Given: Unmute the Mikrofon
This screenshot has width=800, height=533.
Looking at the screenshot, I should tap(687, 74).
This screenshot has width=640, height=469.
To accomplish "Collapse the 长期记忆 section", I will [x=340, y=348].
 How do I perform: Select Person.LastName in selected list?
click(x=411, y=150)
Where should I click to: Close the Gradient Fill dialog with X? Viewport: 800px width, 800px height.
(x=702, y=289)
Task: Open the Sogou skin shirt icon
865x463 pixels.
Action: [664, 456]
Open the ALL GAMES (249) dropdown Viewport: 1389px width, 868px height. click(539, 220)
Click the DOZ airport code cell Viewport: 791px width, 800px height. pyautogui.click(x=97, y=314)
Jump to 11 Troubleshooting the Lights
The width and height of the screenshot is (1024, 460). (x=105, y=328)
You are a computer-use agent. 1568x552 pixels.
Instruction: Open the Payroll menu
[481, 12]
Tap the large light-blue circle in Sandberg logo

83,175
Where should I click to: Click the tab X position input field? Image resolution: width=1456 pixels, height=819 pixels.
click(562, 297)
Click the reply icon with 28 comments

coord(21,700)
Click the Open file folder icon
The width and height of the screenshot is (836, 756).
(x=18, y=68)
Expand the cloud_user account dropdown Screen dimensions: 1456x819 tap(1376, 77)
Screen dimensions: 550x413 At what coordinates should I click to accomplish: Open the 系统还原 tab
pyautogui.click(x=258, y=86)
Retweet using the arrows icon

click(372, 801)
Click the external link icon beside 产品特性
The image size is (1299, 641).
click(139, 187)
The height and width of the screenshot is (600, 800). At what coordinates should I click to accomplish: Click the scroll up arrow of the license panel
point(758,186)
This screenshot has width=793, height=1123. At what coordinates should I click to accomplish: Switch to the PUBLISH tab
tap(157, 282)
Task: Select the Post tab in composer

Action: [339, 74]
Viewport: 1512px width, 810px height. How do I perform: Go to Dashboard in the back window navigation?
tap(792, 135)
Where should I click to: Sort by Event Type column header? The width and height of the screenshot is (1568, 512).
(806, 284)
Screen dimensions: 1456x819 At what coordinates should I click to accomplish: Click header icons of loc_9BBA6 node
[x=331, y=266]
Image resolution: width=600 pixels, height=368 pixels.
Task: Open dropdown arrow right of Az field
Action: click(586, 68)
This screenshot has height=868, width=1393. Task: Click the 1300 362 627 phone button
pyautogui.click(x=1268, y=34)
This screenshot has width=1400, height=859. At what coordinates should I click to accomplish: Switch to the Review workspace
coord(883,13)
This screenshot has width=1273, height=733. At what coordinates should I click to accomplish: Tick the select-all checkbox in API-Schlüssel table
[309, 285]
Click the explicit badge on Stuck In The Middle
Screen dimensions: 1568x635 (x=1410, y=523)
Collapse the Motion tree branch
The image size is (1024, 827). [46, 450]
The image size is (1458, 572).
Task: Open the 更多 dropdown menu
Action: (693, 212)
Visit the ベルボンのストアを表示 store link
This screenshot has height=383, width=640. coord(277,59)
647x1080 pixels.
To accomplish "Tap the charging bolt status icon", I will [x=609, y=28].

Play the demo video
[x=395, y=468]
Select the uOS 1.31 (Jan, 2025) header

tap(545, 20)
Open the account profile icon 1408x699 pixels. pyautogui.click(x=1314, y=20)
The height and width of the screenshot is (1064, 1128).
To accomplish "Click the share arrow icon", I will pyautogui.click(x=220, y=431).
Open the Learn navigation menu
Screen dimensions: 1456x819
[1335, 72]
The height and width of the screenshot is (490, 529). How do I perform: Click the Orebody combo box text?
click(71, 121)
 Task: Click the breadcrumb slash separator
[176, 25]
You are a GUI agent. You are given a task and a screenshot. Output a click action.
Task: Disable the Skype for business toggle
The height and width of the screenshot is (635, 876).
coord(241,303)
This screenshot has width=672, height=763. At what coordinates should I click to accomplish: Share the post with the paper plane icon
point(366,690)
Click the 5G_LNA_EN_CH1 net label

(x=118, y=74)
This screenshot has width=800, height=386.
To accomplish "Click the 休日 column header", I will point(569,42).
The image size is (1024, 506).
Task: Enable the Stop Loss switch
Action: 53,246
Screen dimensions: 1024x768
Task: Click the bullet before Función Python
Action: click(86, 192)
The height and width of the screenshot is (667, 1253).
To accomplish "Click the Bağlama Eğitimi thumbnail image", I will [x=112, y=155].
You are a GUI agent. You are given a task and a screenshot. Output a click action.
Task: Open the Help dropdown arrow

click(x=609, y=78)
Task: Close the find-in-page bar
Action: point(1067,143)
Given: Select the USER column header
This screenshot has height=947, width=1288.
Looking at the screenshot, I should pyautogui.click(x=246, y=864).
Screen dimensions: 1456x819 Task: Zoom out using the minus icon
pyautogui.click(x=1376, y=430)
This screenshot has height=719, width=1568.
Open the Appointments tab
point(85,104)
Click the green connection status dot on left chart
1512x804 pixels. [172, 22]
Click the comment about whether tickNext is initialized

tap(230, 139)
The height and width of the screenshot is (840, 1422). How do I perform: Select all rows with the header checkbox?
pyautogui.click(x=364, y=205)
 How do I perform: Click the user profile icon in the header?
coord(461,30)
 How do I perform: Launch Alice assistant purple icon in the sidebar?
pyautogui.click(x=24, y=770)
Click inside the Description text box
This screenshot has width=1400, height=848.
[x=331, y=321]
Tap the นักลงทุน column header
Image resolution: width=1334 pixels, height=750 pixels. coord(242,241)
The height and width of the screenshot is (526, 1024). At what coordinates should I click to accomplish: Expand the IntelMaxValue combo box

§

(STATED PROBLEM) Give the listing again, starting at the line containing "Task: Select the Post tab in composer" and ending at the line containing "coord(883,13)", with "Dashboard" swapped for "Home" and everything else left as is.

(REPLY TO THE EXERCISE)
Task: Select the Post tab in composer

Action: [339, 74]
Viewport: 1512px width, 810px height. How do I perform: Go to Home in the back window navigation?
tap(792, 135)
Where should I click to: Sort by Event Type column header? The width and height of the screenshot is (1568, 512).
(806, 284)
Screen dimensions: 1456x819 At what coordinates should I click to accomplish: Click header icons of loc_9BBA6 node
[x=331, y=266]
Image resolution: width=600 pixels, height=368 pixels.
Task: Open dropdown arrow right of Az field
Action: click(586, 68)
This screenshot has height=868, width=1393. Task: Click the 1300 362 627 phone button
pyautogui.click(x=1268, y=34)
This screenshot has width=1400, height=859. At what coordinates should I click to accomplish: Switch to the Review workspace
coord(883,13)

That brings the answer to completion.